Senate lawmakers convened a hearing of tax policy experts Wednesday to examine ways to reform the tax code so that it promotes small business growth.
Republicans have made tax reform a major policy priority since securing control of the government. The need for tax reform tends to be a bipartisan position, but the two parties often disagree on some key policies. The Senate Small Business and Entrepreneurship Committee arranged the hearing to explore the best approach for small businesses.
The hearing primarily focused on ensuring small businesses are considered in the current push to lower corporate tax rates. The Small Business Administration found that small businesses make up a sizable portion of the national economy at 49.2 percent of private-sector employment.
“As we all know, our tax code is in need of reform,” New Hampshire Democratic Sen. Jeanne Shaheen, the ranking member of the committee, said at the start of the hearing. “As Congress considers tax reforms, we need to make sure small businesses are at the table.”
President Donald Trump promised to simplify the tax code and reduce rates to help spur economic growth. The administration released a summary of its plan April 26. House Speaker Paul Ryan and Rep. Kevin Brady introduced a blueprint last year which mirrored many of the same ideas.

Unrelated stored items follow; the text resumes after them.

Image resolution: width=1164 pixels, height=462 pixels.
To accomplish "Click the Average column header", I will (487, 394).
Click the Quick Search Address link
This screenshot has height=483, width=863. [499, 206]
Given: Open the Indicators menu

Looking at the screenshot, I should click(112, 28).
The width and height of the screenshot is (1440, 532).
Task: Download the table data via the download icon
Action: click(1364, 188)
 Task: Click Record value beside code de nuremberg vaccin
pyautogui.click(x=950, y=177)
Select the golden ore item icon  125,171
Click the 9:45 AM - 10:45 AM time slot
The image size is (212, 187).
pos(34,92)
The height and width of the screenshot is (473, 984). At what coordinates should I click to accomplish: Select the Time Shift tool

“Tax relief should not mean a reduction for C Corporations only,” Annette Nellen, executive committee chairwoman of the American Institute of Certified Public Accountants, testified. “Congress should encourage, or at least not discourage, the formation of sole proprietors and pass through entities. If Congress decides to lower the corporate tax rate, small businesses should receive a lower rate as well.”
Nellen included a number of other suggestions in her written testimony. She argues tax reform should focus on fairness, certainty, convenience, information security, simplicity, economic growth, transparency, accountability, and should ensure government revenue is appropriate.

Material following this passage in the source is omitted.